Stored data entries:
/---

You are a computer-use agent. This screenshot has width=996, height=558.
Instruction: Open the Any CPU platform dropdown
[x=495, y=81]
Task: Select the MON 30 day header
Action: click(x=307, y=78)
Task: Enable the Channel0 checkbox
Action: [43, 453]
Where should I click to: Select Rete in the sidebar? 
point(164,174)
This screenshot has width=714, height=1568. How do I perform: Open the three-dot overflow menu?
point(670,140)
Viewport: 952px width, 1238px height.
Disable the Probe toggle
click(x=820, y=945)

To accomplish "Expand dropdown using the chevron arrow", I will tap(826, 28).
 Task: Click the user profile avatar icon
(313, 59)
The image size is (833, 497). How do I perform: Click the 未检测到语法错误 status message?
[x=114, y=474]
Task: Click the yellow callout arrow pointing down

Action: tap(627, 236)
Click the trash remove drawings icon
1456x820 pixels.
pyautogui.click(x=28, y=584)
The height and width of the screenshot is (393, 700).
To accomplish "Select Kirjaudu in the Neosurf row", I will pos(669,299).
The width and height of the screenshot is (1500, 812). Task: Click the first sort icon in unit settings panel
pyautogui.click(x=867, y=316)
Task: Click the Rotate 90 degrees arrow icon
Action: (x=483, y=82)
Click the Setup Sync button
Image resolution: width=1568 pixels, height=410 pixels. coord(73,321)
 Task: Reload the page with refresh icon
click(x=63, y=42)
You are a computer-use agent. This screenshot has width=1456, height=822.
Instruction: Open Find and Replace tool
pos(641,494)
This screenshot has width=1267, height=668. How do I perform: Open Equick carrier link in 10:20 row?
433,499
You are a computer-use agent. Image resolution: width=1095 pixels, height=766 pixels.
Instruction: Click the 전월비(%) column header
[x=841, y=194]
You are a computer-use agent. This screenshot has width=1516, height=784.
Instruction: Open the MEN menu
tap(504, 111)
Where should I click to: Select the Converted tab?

\---

• [Task prompt] Set down the records again, exactly.

• [Output]
You are a computer-use agent. This screenshot has width=996, height=558.
Instruction: Open the Any CPU platform dropdown
[x=495, y=81]
Task: Select the MON 30 day header
Action: click(x=307, y=78)
Task: Enable the Channel0 checkbox
Action: [43, 453]
Where should I click to: Select Rete in the sidebar? 
point(164,174)
This screenshot has width=714, height=1568. How do I perform: Open the three-dot overflow menu?
point(670,140)
Viewport: 952px width, 1238px height.
Disable the Probe toggle
click(x=820, y=945)

To accomplish "Expand dropdown using the chevron arrow", I will tap(826, 28).
 Task: Click the user profile avatar icon
(313, 59)
The image size is (833, 497). How do I perform: Click the 未检测到语法错误 status message?
[x=114, y=474]
Task: Click the yellow callout arrow pointing down

Action: tap(627, 236)
Click the trash remove drawings icon
1456x820 pixels.
pyautogui.click(x=28, y=584)
The height and width of the screenshot is (393, 700).
To accomplish "Select Kirjaudu in the Neosurf row", I will pos(669,299).
The width and height of the screenshot is (1500, 812). Task: Click the first sort icon in unit settings panel
pyautogui.click(x=867, y=316)
Task: Click the Rotate 90 degrees arrow icon
Action: (x=483, y=82)
Click the Setup Sync button
Image resolution: width=1568 pixels, height=410 pixels. coord(73,321)
 Task: Reload the page with refresh icon
click(x=63, y=42)
You are a computer-use agent. This screenshot has width=1456, height=822.
Instruction: Open Find and Replace tool
pos(641,494)
This screenshot has width=1267, height=668. How do I perform: Open Equick carrier link in 10:20 row?
433,499
You are a computer-use agent. Image resolution: width=1095 pixels, height=766 pixels.
Instruction: Click the 전월비(%) column header
[x=841, y=194]
You are a computer-use agent. This screenshot has width=1516, height=784.
Instruction: Open the MEN menu
tap(504, 111)
Where should I click to: Select the Converted tab?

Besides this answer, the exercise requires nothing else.